→ Stored data entries

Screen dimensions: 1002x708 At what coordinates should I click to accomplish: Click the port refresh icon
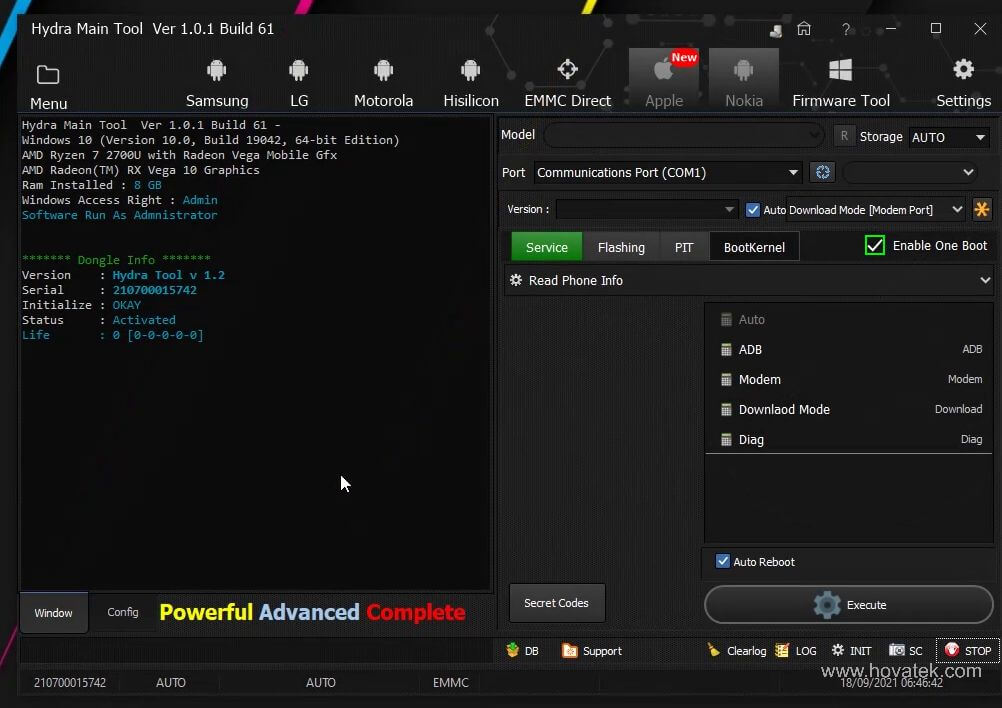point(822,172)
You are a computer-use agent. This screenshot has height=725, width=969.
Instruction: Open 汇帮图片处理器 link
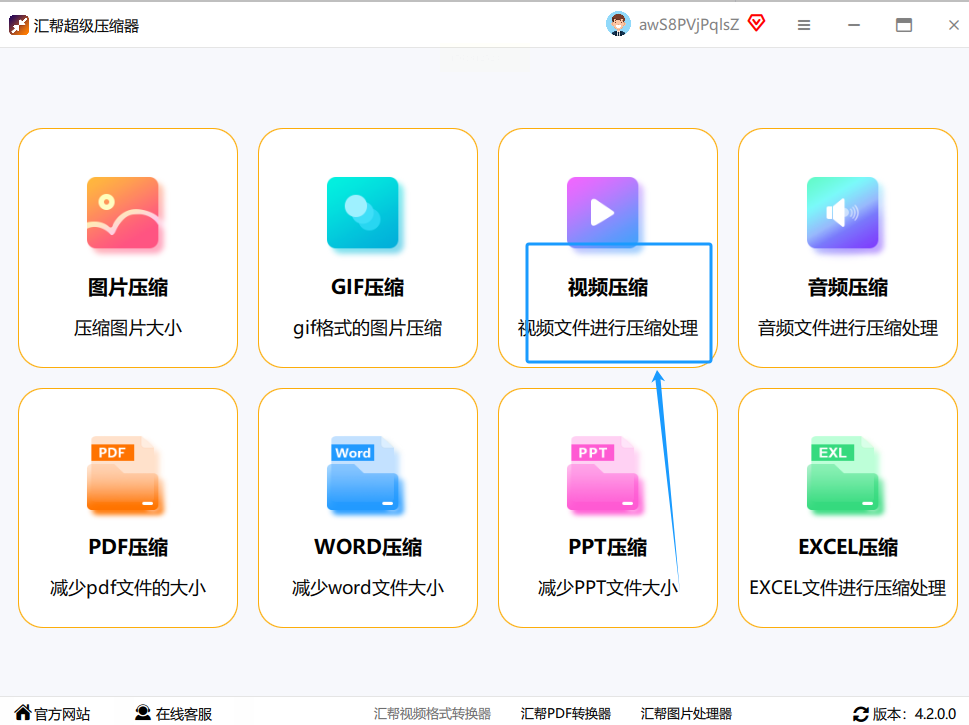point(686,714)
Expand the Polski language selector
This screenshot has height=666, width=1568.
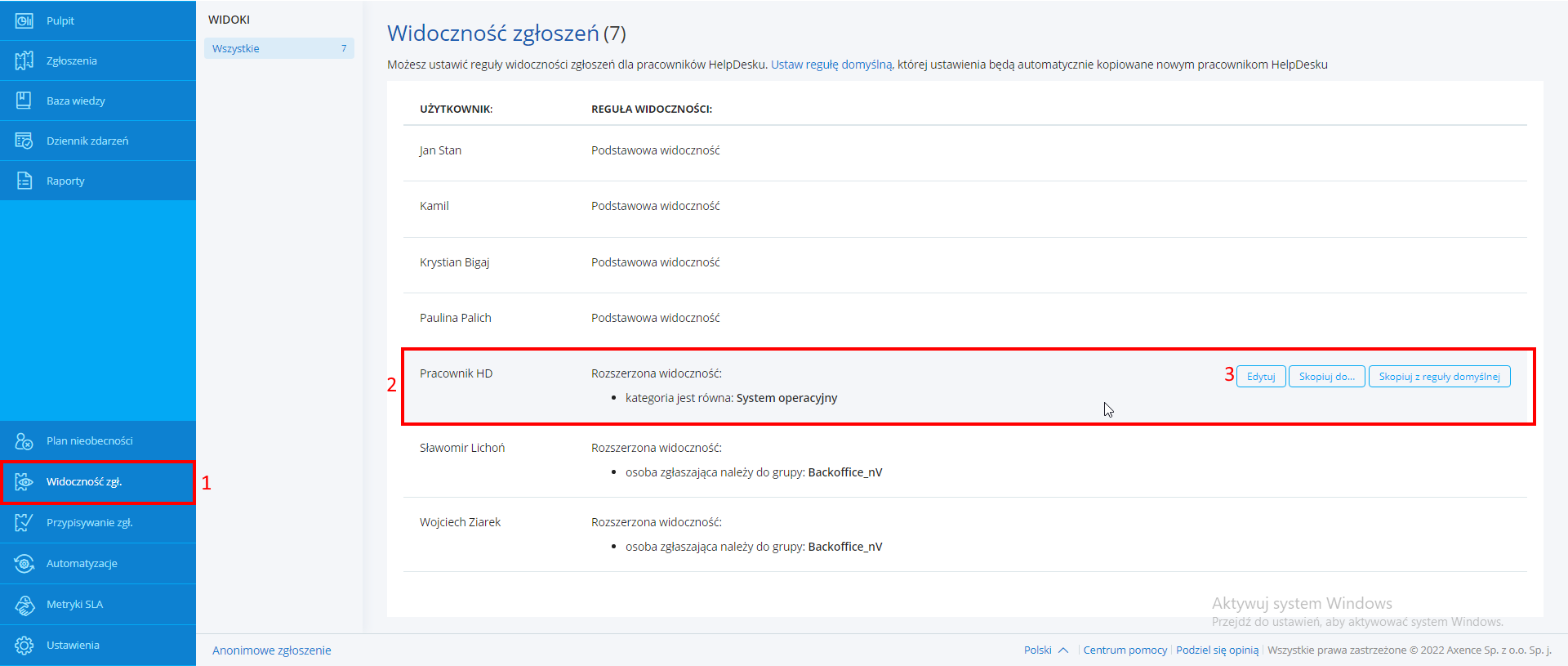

→ TASK TO CARRY OUT
Pull out all lines containing the word "This" from the entries above.

→ RESULT
You are a computer-use agent. This screenshot has height=725, width=969.
This screenshot has height=666, width=1568.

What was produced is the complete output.